The third session of the Philosophy and Theory of Higher Education Society (PaTHES) season on slow academia focussed on theorising place. You can access the slides below.
When this session ran, I was isolating with covid along with my family (we all tested positive in quick succession). Being unable to leave the house changed my sense of place, so I started by locating myself in my neighbourhood with a virtual dog walk.
Our discussion looked at various theorisings of place: Augé’s (1995) non-places (transient, interchangeable, without distinctiveness, where people are anonymised) and Nørgård and Bengtsen’s (2016) call for the ‘placeful’ university:
“Rather than considering the university as physical architectural spatiality (concrete) or imagined articulated space (concept), it might be fruitful to approach the university as place, considering the ways people may dwell within institutional settings, bringing values, concerns and forms of engagement of a broader societal character into the academic context, and vice versa. The university space/place is a particular form of invitation that supports and promotes particular beings and becomings in education while stifling and preventing others.”

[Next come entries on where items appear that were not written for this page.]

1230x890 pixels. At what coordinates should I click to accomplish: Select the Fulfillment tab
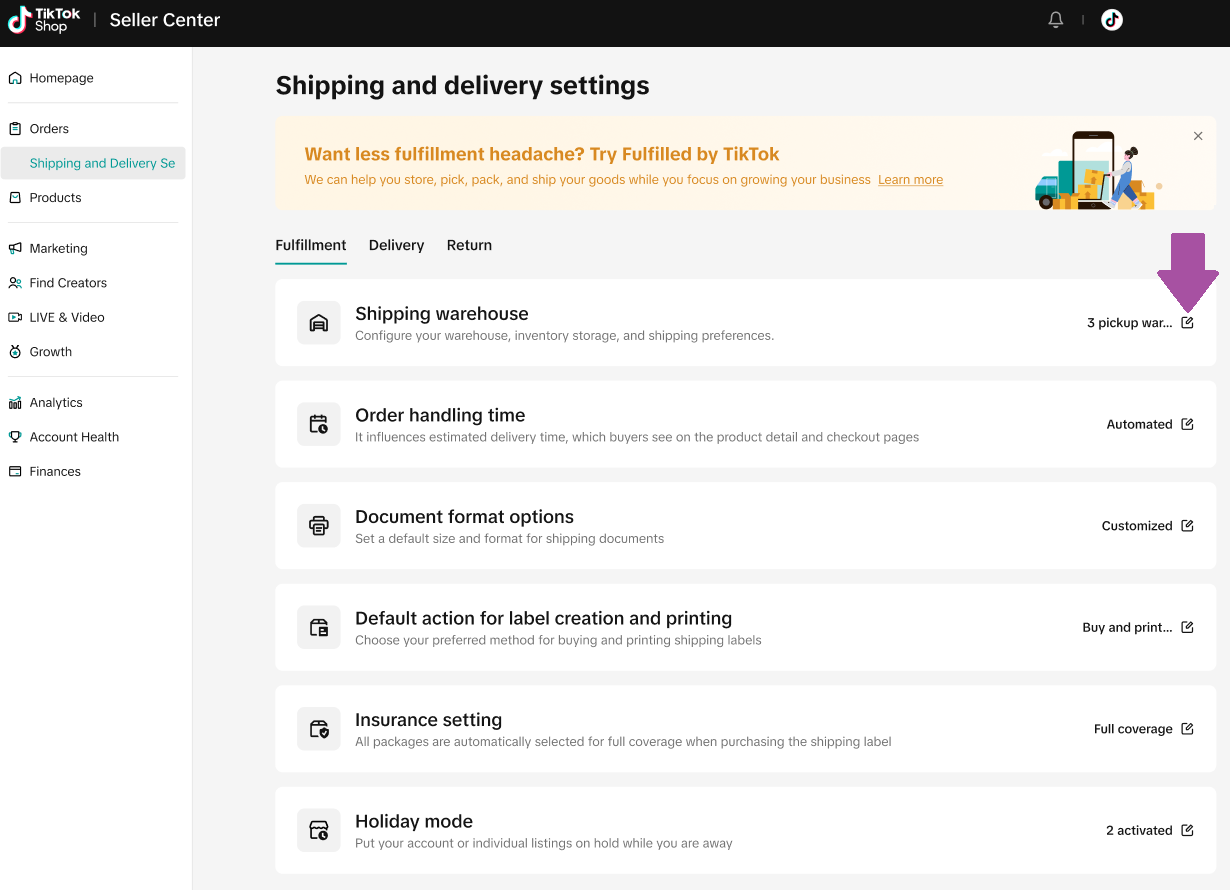pos(311,245)
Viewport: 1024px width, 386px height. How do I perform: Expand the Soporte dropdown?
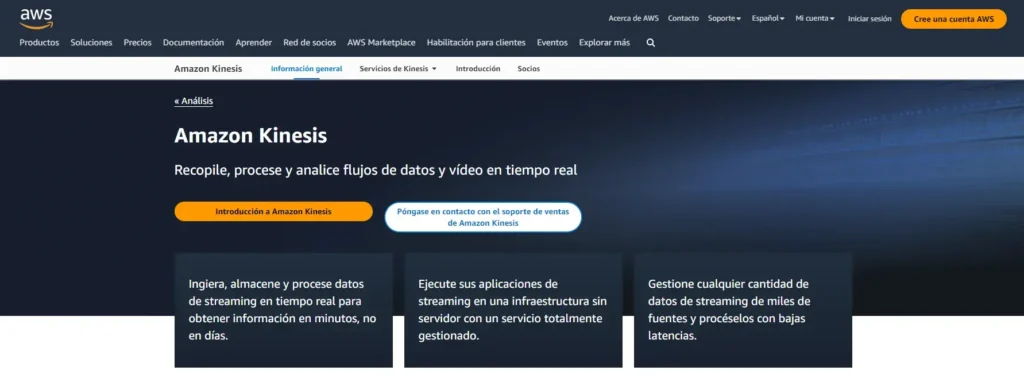pos(724,18)
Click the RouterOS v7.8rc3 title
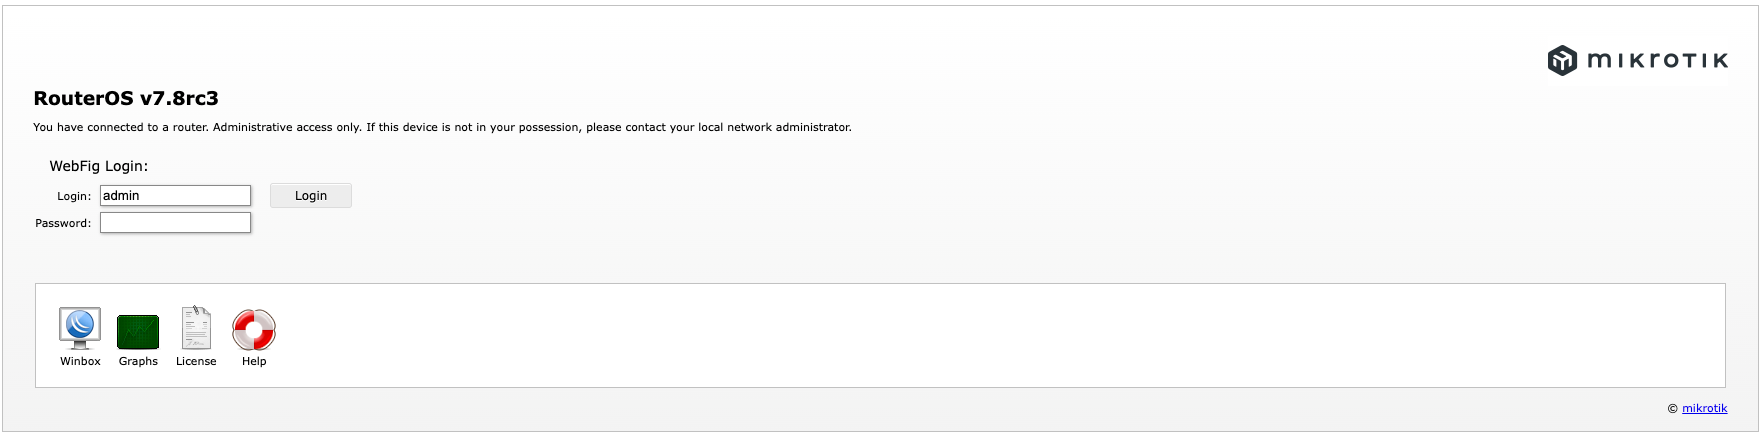This screenshot has width=1762, height=438. pos(126,98)
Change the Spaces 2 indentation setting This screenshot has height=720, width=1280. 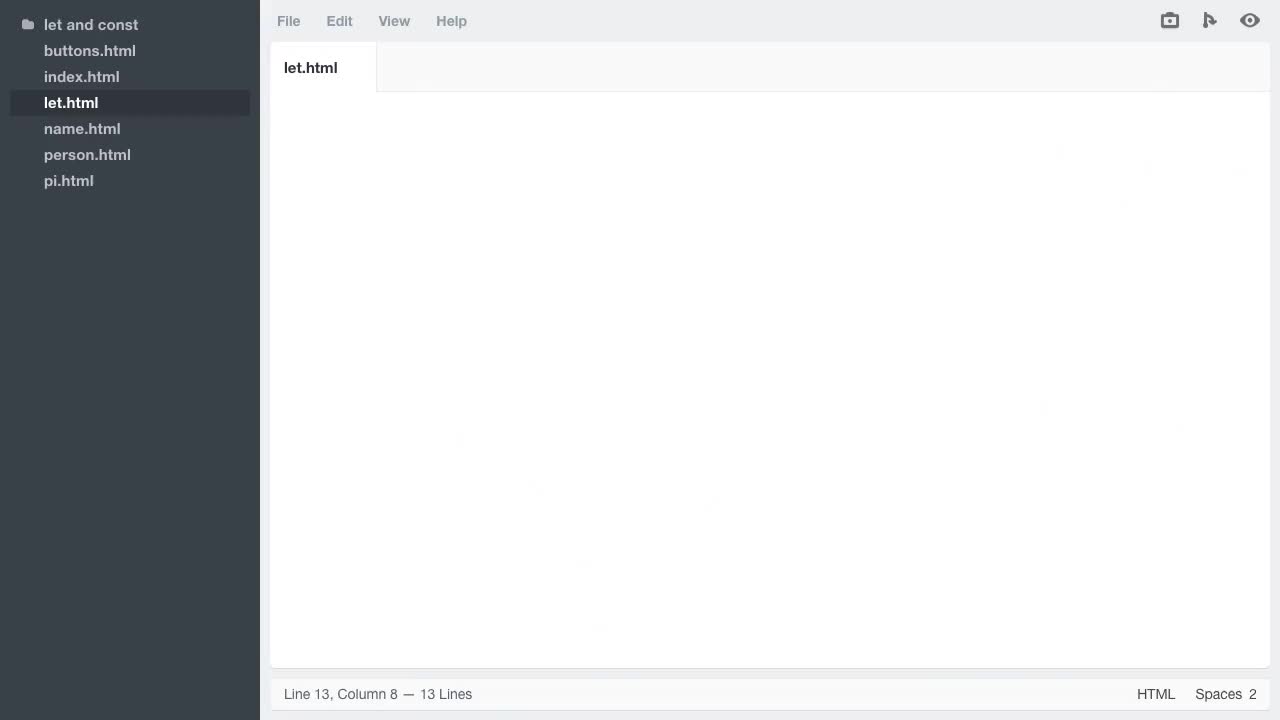1225,694
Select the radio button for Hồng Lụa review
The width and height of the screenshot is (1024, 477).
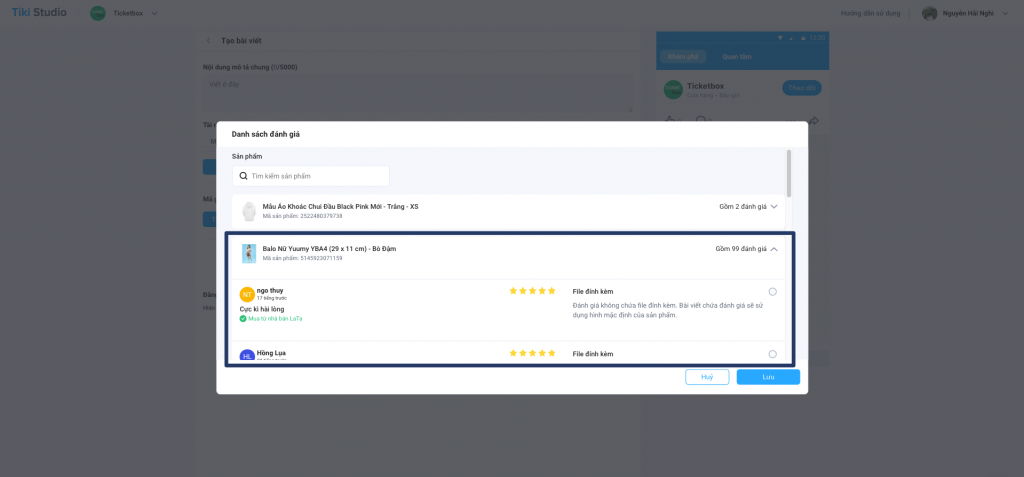[x=773, y=354]
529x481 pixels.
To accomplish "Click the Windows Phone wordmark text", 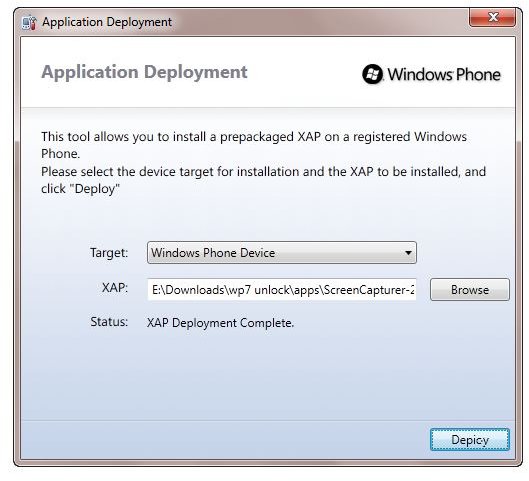I will point(444,75).
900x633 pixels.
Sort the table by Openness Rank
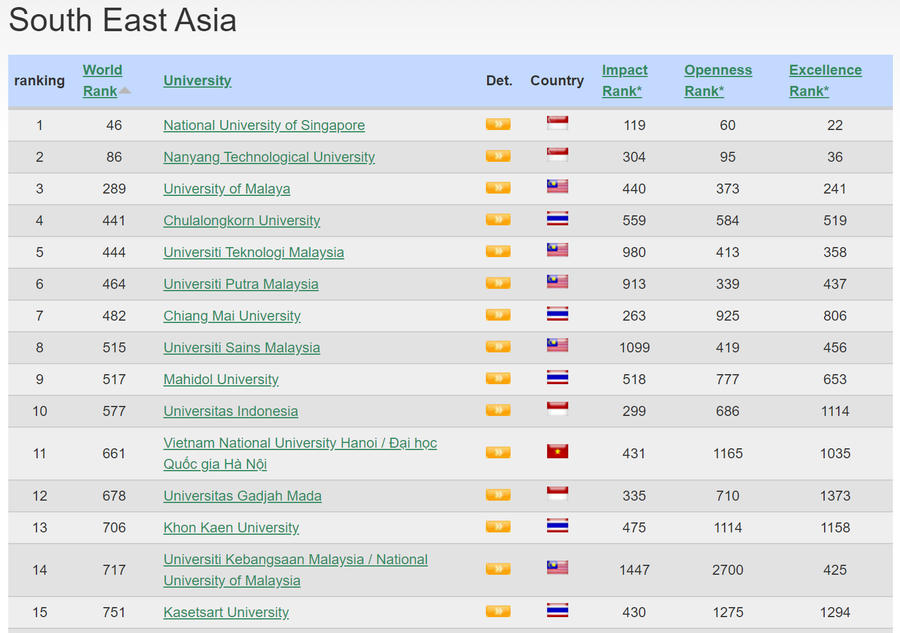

We discussed Foucault’s (1984) heterotopias (counter-sites that are special or transformative in some way, that mirror the university but challenge its conventions). I have previously posted in my experience of heterotopias in higher education. We finished the session with a discussion of sensory noticings and minglings, in which Barbara Grant (who is chairing the discussions) shared her research experience:
“When I think of myself as a human sensorium, a picture of Star Wars’ R2D2 snaps into my mind’s eye … [As an academic woman interviewing academic women, researching with mingled bodies] is so much more relevant … Taking account of familiarities and minglings speaks to me of the difficulties I have had with being anything like that ever-vigilant, noticing, sensing, critical research machine of my fantasies. Instead I have struggled with feelings of sleep-walking: the sounds, the smells, the colours, the shapes of the rooms, the layout of departments, the taste of coffee and scrambled eggs – the echo and imitate and ghost one another.”
A highlight of this session was the further reading suggested by participants:
This week, I am looking forward to celebrating National Reconciliation Week (‘Be brave, make change’) at my university on Dharug Country with a Smoking Ceremony, truth telling discussion and art and performance.